* _Records shown_:
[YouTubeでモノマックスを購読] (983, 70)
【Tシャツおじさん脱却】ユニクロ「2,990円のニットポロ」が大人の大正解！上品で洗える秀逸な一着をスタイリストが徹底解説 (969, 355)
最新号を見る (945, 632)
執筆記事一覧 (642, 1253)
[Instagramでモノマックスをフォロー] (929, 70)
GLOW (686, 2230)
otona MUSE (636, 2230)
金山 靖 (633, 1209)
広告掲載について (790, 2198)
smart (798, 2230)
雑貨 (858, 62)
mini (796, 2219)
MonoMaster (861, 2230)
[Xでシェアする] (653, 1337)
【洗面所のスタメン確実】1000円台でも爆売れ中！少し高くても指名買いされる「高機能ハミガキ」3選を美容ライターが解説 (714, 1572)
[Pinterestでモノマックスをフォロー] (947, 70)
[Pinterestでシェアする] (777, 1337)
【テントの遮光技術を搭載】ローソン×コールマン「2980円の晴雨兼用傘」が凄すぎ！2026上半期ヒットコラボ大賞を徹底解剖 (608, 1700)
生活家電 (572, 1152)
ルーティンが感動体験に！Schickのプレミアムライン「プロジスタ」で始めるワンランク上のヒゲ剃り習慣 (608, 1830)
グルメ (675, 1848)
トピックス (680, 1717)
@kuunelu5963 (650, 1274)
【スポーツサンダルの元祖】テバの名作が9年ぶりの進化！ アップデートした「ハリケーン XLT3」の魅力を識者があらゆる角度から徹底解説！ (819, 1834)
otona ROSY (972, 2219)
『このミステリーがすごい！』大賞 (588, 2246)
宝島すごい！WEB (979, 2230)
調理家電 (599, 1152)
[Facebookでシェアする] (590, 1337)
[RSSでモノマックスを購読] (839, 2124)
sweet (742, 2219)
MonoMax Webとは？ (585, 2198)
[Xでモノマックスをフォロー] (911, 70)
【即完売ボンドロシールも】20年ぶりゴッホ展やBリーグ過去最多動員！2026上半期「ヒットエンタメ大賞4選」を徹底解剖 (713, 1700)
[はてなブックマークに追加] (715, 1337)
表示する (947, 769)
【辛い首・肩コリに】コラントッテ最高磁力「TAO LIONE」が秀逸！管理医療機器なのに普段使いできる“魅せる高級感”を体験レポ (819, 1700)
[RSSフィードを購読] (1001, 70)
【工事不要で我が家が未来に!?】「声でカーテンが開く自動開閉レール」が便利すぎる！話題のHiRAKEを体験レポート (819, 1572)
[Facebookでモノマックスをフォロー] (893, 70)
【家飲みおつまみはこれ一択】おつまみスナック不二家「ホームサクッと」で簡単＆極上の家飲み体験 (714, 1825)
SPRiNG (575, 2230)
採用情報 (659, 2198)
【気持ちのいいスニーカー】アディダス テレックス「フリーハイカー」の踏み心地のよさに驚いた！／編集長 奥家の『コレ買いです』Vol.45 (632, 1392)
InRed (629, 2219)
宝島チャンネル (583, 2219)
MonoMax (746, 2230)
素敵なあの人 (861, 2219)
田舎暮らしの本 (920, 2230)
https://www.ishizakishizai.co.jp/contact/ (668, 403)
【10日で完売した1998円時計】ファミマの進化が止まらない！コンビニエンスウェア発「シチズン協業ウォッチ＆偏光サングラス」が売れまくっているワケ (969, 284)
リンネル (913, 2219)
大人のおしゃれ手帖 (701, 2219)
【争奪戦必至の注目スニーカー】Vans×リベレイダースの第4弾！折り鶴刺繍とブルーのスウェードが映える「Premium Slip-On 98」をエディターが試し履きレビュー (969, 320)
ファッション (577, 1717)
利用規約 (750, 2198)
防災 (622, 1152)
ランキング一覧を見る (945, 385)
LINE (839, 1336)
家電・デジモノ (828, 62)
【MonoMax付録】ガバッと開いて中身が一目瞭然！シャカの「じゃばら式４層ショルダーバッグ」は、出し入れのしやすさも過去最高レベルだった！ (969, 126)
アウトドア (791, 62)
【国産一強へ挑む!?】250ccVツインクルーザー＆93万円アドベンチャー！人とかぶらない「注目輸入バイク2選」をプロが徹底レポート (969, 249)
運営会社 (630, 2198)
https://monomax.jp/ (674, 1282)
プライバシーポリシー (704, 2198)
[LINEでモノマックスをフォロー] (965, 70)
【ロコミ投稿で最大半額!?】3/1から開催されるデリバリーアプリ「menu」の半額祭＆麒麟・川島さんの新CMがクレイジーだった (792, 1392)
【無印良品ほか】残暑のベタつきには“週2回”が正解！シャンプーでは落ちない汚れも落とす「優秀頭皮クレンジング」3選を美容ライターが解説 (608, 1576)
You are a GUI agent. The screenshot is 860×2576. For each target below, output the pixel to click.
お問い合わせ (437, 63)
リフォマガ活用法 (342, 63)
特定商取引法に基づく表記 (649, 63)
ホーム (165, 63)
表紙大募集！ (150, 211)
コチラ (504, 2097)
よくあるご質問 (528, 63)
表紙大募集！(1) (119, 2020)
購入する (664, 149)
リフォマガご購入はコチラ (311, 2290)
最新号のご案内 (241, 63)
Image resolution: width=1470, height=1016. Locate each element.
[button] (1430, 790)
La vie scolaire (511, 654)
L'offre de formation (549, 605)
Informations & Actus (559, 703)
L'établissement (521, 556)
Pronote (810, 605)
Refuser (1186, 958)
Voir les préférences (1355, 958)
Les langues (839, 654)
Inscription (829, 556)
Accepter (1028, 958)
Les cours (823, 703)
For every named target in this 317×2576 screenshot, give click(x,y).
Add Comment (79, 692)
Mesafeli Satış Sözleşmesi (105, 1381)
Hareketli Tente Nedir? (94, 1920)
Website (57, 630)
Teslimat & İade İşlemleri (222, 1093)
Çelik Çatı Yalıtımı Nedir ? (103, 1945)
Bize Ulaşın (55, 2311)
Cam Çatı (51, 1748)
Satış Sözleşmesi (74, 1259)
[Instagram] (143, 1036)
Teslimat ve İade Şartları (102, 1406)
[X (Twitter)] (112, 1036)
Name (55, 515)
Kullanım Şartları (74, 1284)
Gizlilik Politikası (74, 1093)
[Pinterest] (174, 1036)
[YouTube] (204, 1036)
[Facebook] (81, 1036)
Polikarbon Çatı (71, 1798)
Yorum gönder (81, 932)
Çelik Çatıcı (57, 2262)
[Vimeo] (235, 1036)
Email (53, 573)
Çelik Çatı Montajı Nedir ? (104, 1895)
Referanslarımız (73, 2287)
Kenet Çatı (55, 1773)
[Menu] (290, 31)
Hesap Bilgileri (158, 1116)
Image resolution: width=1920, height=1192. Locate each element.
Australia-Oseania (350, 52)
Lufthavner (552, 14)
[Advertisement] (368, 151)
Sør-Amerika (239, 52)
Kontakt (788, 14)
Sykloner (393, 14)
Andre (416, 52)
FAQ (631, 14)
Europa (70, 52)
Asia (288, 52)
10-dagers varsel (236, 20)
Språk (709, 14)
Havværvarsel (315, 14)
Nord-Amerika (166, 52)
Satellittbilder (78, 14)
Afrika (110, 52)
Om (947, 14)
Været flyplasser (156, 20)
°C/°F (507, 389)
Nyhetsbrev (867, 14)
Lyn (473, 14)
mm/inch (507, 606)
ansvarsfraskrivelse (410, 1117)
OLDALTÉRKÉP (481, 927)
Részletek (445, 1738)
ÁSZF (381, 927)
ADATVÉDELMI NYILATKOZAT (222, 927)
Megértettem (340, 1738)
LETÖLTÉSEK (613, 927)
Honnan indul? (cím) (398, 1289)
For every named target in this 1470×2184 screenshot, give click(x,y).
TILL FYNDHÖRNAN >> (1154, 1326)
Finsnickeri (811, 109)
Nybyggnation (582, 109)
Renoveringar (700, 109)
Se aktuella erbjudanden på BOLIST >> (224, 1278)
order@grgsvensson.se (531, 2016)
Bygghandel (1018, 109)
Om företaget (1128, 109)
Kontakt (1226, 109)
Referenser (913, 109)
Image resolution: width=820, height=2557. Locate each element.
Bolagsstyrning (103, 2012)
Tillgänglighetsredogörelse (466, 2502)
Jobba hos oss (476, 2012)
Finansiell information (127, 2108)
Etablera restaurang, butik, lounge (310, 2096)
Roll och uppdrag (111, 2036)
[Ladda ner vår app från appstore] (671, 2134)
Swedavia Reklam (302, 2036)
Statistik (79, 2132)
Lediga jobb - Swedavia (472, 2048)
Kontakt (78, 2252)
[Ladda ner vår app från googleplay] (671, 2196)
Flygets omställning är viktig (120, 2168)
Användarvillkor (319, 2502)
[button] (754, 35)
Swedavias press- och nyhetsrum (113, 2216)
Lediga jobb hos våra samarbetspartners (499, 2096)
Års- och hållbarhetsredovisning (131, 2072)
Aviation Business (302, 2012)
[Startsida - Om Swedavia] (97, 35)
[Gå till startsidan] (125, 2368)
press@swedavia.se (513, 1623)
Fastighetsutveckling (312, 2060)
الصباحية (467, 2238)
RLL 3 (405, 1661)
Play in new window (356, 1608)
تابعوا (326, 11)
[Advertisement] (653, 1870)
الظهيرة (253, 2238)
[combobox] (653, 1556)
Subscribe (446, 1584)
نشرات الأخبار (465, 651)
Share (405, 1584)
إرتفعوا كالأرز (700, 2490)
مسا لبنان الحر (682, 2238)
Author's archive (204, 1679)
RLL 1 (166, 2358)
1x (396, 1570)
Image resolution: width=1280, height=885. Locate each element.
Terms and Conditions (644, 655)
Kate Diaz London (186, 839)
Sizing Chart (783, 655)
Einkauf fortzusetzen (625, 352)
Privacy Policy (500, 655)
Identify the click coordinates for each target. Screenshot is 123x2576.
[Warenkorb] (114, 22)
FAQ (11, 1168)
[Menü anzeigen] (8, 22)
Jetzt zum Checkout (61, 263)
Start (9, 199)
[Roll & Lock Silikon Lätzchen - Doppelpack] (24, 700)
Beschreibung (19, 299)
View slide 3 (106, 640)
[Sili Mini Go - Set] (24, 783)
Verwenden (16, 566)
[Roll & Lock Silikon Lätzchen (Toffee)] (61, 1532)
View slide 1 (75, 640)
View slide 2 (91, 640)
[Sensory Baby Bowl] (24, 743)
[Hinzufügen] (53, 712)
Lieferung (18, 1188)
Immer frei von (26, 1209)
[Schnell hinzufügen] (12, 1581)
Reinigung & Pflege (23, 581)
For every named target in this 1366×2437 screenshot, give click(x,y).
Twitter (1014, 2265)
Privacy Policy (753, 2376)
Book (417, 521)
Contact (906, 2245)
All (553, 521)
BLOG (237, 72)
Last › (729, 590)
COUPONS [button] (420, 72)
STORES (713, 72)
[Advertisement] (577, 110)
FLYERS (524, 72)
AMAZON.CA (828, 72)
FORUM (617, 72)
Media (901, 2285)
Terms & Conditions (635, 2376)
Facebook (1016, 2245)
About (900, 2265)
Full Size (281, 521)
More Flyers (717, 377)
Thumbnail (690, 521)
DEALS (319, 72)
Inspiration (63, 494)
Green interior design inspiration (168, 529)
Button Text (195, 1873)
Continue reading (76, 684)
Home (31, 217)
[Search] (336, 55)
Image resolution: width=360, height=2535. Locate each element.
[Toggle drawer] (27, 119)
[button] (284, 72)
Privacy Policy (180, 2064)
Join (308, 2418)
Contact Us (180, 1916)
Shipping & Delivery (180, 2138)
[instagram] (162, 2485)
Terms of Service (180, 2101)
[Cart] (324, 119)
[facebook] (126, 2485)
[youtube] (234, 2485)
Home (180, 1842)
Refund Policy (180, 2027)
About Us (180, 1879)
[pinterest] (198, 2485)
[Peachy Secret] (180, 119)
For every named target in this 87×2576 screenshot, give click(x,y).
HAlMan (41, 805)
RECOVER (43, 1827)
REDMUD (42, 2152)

* _Problem to solve_:
Give back, unchanged, the run of lines in the listing above that begins at the line containing "Email (53, 573)" and ends at the line containing "Bygghandel (1018, 109)", both included.

* _Exercise output_:
Email (53, 573)
Çelik Çatı Montajı Nedir ? (104, 1895)
Referanslarımız (73, 2287)
Kenet Çatı (55, 1773)
[Menu] (290, 31)
Hesap Bilgileri (158, 1116)
Image resolution: width=1920, height=1192. Locate each element.
Australia-Oseania (350, 52)
Lufthavner (552, 14)
[Advertisement] (368, 151)
Sør-Amerika (239, 52)
Kontakt (788, 14)
Sykloner (393, 14)
Andre (416, 52)
FAQ (631, 14)
Europa (70, 52)
Asia (288, 52)
10-dagers varsel (236, 20)
Språk (709, 14)
Havværvarsel (315, 14)
Nord-Amerika (166, 52)
Satellittbilder (78, 14)
Afrika (110, 52)
Om (947, 14)
Været flyplasser (156, 20)
°C/°F (507, 389)
Nyhetsbrev (867, 14)
Lyn (473, 14)
mm/inch (507, 606)
ansvarsfraskrivelse (410, 1117)
OLDALTÉRKÉP (481, 927)
Részletek (445, 1738)
ÁSZF (381, 927)
ADATVÉDELMI NYILATKOZAT (222, 927)
Megértettem (340, 1738)
LETÖLTÉSEK (613, 927)
Honnan indul? (cím) (398, 1289)
For every named target in this 1470×2184 screenshot, give click(x,y).
TILL FYNDHÖRNAN >> (1154, 1326)
Finsnickeri (811, 109)
Nybyggnation (582, 109)
Renoveringar (700, 109)
Se aktuella erbjudanden på BOLIST >> (224, 1278)
order@grgsvensson.se (531, 2016)
Bygghandel (1018, 109)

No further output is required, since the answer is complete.